Phrase | Shorthand for |
---|---|
sizedness | property of being sized or unsized |
sized type | type with a known size at compile time |
1) unsized type or 2) DST | dynamically-sized type, i.e. size not known at compile time |
?sized type | type that may or may not be sized |
unsized coercion | coercing a sized type into an unsized type |
ZST | zero-sized type, i.e. instances of the type are 0 bytes in size |
width | single unit of measurement of pointer width |
1) thin pointer or 2) single-width pointer | pointer that is 1 width |
1) fat pointer or 2) double-width pointer | pointer that is 2 widths |
1) pointer or 2) reference | some pointer of some width, width will be clarified by context |
slice | double-width pointer to a dynamically sized view into some array |
sizedness
到底什么叫sizedness呢,在Rust中,如果一个类型的大小能在编译器能确定下来,那就是一个sized type。确定一个类型的大小是非常重要的,因为这关系到在stack上申请多大内存,一个确定大小的类型能够pass by value and ref。如果一个type是 unsized type or DST(dynamic Sized Type)那么它就不能在stack上申请内存,这两种情况的变量只能pass by ref。
use std::mem::size_of;
fn main() {
// primitives
assert_eq!(4, size_of::<i32>());
assert_eq!(8, size_of::<f64>());
// tuples
assert_eq!(8, size_of::<(i32, i32)>());
// arrays
assert_eq!(0, size_of::<[i32; 0]>());
assert_eq!(12, size_of::<[i32; 3]>());
struct Point {
x: i32,
y: i32,
}
// structs
assert_eq!(8, size_of::<Point>());
// enums
assert_eq!(8, size_of::<Option<i32>>());
// get pointer width, will be
// 4 bytes wide on 32-bit targets or
// 8 bytes wide on 64-bit targets
const WIDTH: usize = size_of::<&()>();
// pointers to sized types are 1 width
assert_eq!(WIDTH, size_of::<&i32>());
assert_eq!(WIDTH, size_of::<&mut i32>());
assert_eq!(WIDTH, size_of::<Box<i32>>());
assert_eq!(WIDTH, size_of::<fn(i32) -> i32>());
const DOUBLE_WIDTH: usize = 2 * WIDTH;
// unsized struct
struct Unsized {
unsized_field: [i32],
}
// pointers to unsized types are 2 widths
assert_eq!(DOUBLE_WIDTH, size_of::<&str>()); // slice
assert_eq!(DOUBLE_WIDTH, size_of::<&[i32]>()); // slice
assert_eq!(DOUBLE_WIDTH, size_of::<&dyn ToString>()); // trait object
assert_eq!(DOUBLE_WIDTH, size_of::<Box<dyn ToString>>()); // trait object
assert_eq!(DOUBLE_WIDTH, size_of::<&Unsized>()); // user-defined unsized type
// unsized types
size_of::<str>(); // compile error
size_of::<[i32]>(); // compile error
size_of::<dyn ToString>(); // compile error
size_of::<Unsized>(); // compile error
}
从上面的代码可以看出来,Rust中的原生类型都有确定的大小,像struct,enum,array,以及由原生与类型与指针或者其它nested struct enum等组成的类型都能在编译期确定大小。而像slice是不能确定大小的,因为我们并不知道这个slice到底会多大,这些只有运行时才会知道。

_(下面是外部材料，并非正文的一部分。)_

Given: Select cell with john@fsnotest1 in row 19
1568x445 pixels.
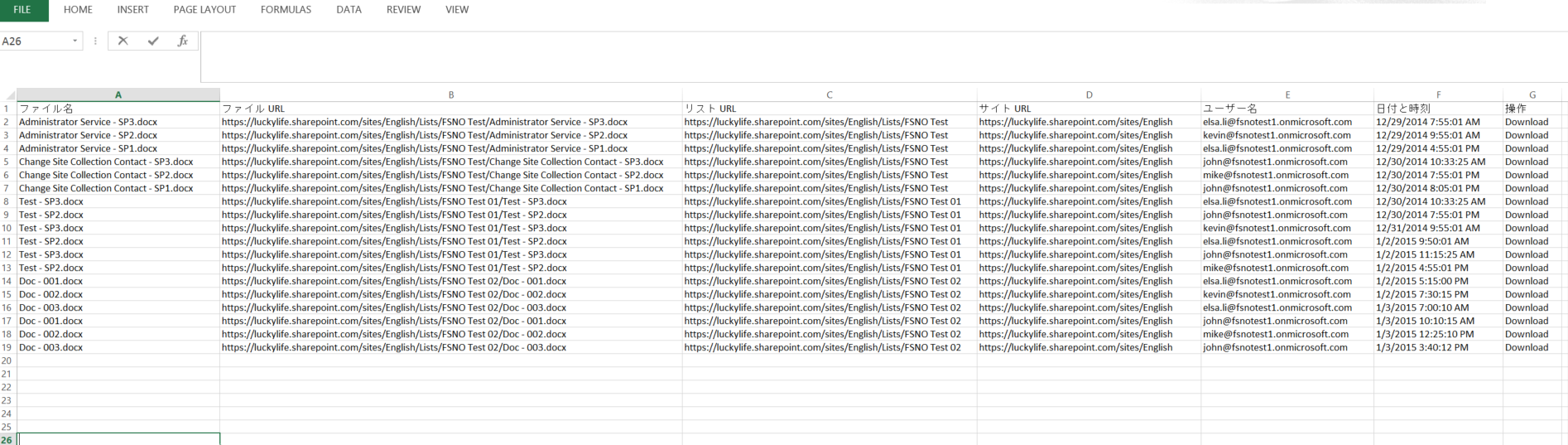Looking at the screenshot, I should click(1287, 347).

一个指向动态大小视图的指针称为slice,比如&str就是string slice
slice两个width大小是因为存了一个指向数据的指针与元素的数量
trait两个width大小是因为存一个指向数据的指针与指向虚表的指针
unsized struct两个width大小是因为存了一个指针与这个struct 的大小
unsized struct只能一个unsized filed而且这个必须是struct中的最后一个字段
下面有些例子可以看slice跟array的区别:
use std::mem::size_of;
const WIDTH: usize = size_of::<&()>();
const DOUBLE_WIDTH: usize = 2 * WIDTH;
fn main() {
// data length stored in type
// an [i32; 3] is an array of three i32s
let nums: &[i32; 3] = &[1, 2, 3];
// single-width pointer
assert_eq!(WIDTH, size_of::<&[i32; 3]>());
let mut sum = 0;
// can iterate over nums safely
// Rust knows it's exactly 3 elements
for num in nums {
sum += num;
}
assert_eq!(6, sum);
// unsized coercion from [i32; 3] to [i32]

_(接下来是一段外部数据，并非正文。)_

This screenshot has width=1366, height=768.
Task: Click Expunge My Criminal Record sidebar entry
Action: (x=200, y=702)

// data length now stored in pointer
let nums: &[i32] = &[1, 2, 3];
// double-width pointer required to also store data length
assert_eq!(DOUBLE_WIDTH, size_of::<&[i32]>());
let mut sum = 0;
// can iterate over nums safely
// Rust knows it's exactly 3 elements
for num in nums {
sum += num;
}
assert_eq!(6, sum);
}
下面有些例子可以看struct 与 trait的区别:
use std::mem::size_of;
const WIDTH: usize = size_of::<&()>();
const DOUBLE_WIDTH: usize = 2 * WIDTH;
trait Trait {
fn print(&self);
}
struct Struct;
struct Struct2;
impl Trait for Struct {
fn print(&self) {
println!("struct");
}
}
impl Trait for Struct2 {
fn print(&self) {
println!("struct2");
}
}
fn print_struct(s: &Struct) {
// always prints "struct"
// this is known at compile-time
s.print();
// single-width pointer
assert_eq!(WIDTH, size_of::<&Struct>());
}
fn print_struct2(s2: &Struct2) {
// always prints "struct2"
// this is known at compile-time
s2.print();
// single-width pointer
assert_eq!(WIDTH, size_of::<&Struct2>());
}
fn print_trait(t: &dyn Trait) {
// print "struct" or "struct2" ?
// this is unknown at compile-time
t.print();
// Rust has to check the pointer at run-time
// to figure out whether to use Struct's
// or Struct2's implementation of "print"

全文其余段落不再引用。